One reason why you may end up with many small files is over-partitioning, as discussed in the previous section on partitioning. An indication that your query performance suffers from too many small files is if the planning phase in the query stats is more than a few percent of the total running time. In the worst case, your queries may fail with an Amazon S3 error saying “Please reduce your request rate.” This happens when the number of files is so great that Athena exceeds Amazon S3 service quotas. For more information, see
Best practices design patterns: optimizing Amazon S3 performance
.
One remedy to solve your small file problem is to use the
S3DistCP
utility on Amazon EMR. You can use it to combine smaller files into larger objects. You can also use S3DistCP to move large amounts of data in an optimized fashion from HDFS to Amazon S3, Amazon S3 to Amazon S3, and Amazon S3 to HDFS. We discuss another alternative to reprocessing data using Athena Spark at the end of this section.
Some benefits of having fewer, larger files include faster listing, fewer Amazon S3 requests, and less metadata to manage.
For example, the following table compares the difference between a query that has to read 100,000 files with a query for the same dataset stored as a single file. Both sets of files contain the same rows, stored as uncompressed text files. The total amount of data is 74 GB.
Query
Number of Files
Runtime
File size, the number of files, and whether the files are compressed can make a big difference to query performance. When the data is not compressed, Athena can process files in parallel, in optimal sizes. This makes processing a single uncompressed text file more efficient than 100,000 files. When the data is compressed, the number and size of the files makes an even bigger difference, but in this case, it’s important to have enough files to allow Athena to process the dataset in parallel.
See the section on creating optimized datasets later in this post for examples on how to rewrite your datasets to combine small files.
5. Use columnar file formats
Apache Parquet
and
Apache ORC
are popular file formats for analytics workloads. They are often described as
columnar
file formats because they store data not by row, but by column. They also have features that allow query engines to reduce the amount of data that needs to be loaded in different ways. For example, by storing and compressing columns separately, you can achieve higher compression ratios, and only the columns referenced in a query need to be read.

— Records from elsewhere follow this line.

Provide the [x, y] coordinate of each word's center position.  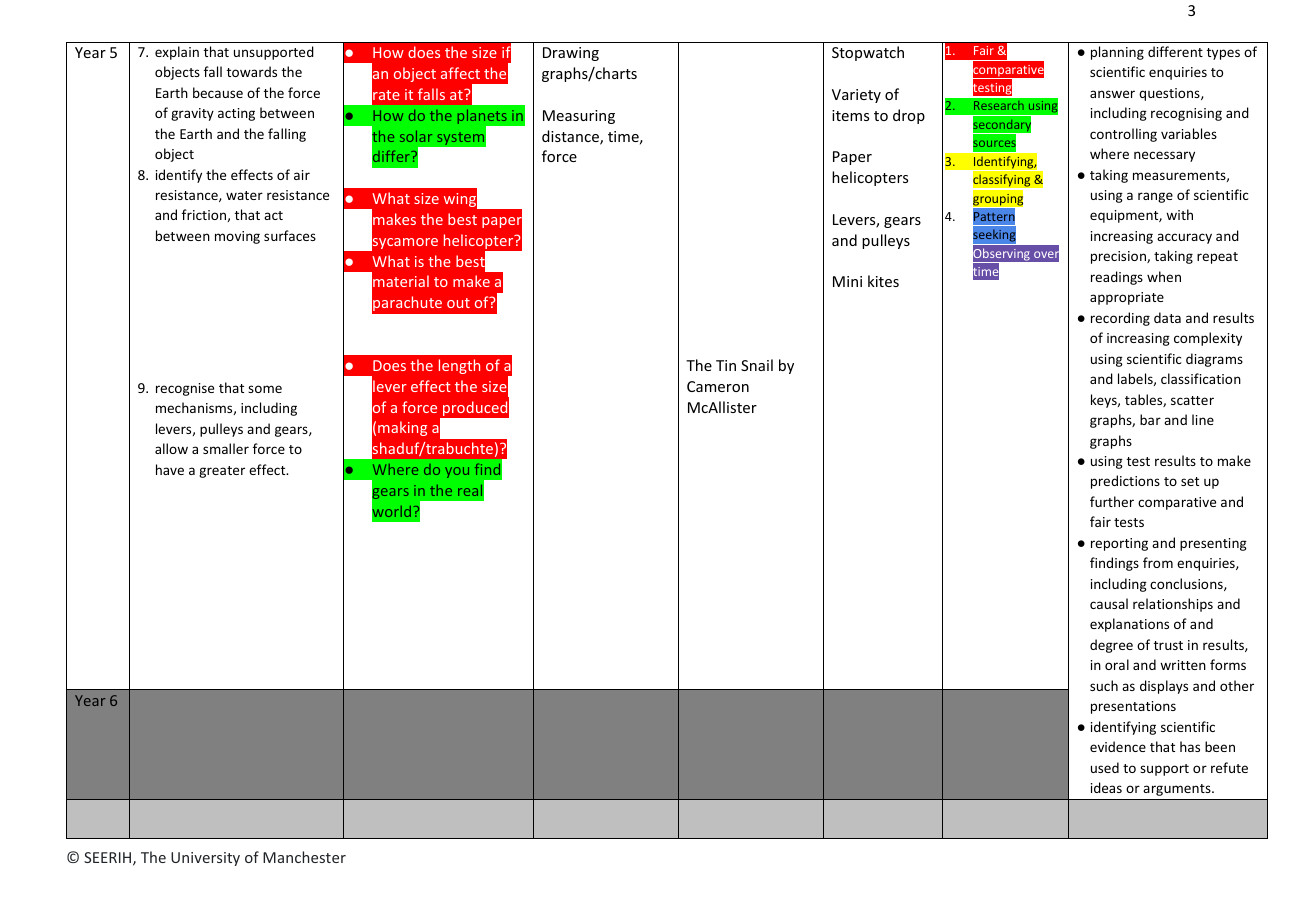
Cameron [718, 386]
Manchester [304, 857]
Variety [856, 96]
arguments [1178, 790]
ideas [1106, 787]
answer [1112, 94]
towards [252, 71]
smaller [226, 448]
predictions [1125, 482]
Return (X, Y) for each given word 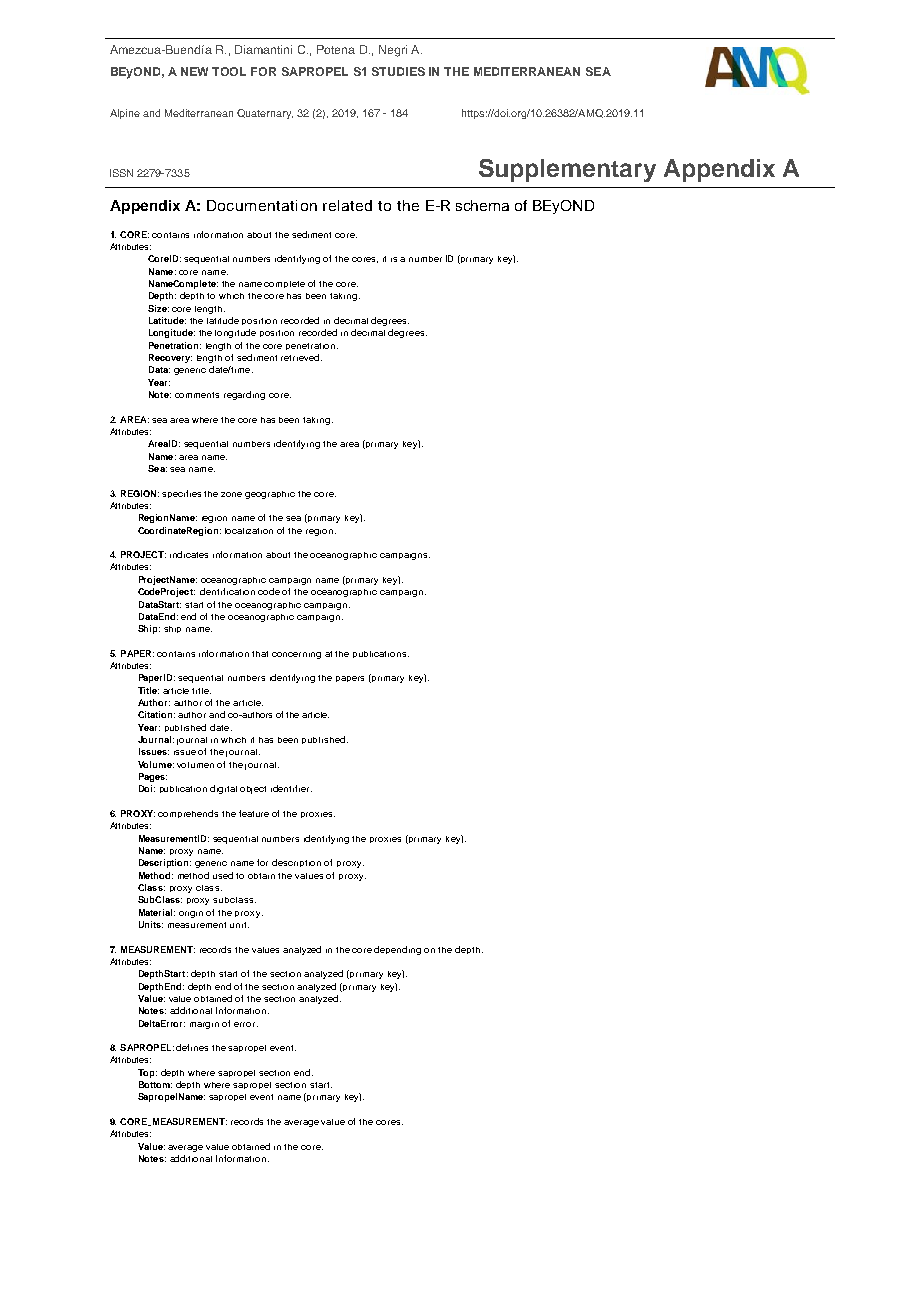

Columnar file formats use multiple compression strategies for data. For example, a column with many repeated values can be encoded using run length encoding, where the value is stored once along with a repetition count, or dictionary encoded, where each value is replaced by a pointer to a lookup table. Textual data can be compressed with standard compression formats like gzip, Snappy, and zstd. For more details, see
Athena compression support
.
Parquet and ORC can be tuned for different datasets. For example, it can be beneficial to increase the block (Parquet) or stripe (ORC) size in some situations. When a dataset has many columns, we recommend increasing the size from the default 128 MB in Parquet and 64 MB in ORC. This ensures that enough values for each column are stored together and fewer reads are required.
Another way to tune a dataset using a columnar file format is to keep the data sorted by a column that is often included in queries. Parquet and ORC store metadata such as the minimum and maximum value of a column each block of data. This means that the query engine can skip reading a block of data if it sees that the values it contains don’t match the query. This is called
predicate pushdown
. For example, data often has some kind of timestamp, and by keeping it sorted within the files by this property, a query that looks for a specific range of time can skip reading data from blocks that are before or after the timestamp.
You can combine sorting by timestamp with partitioning to yield even better performance gains and cost savings. Let’s say that you’re often doing aggregations over a time window of a few hours. Partitioning by hour would be possible, but could risk producing too many and too small files. Instead, you can partition by day and sort the data by timestamp. This way, coarse-grained partitioning is used to reduce the set of files that will be included in the query to only those in matching partitions, and the sorting will be used to skip blocks within the remaining files. Just remember to include filters on both the partition keys and the timestamp column.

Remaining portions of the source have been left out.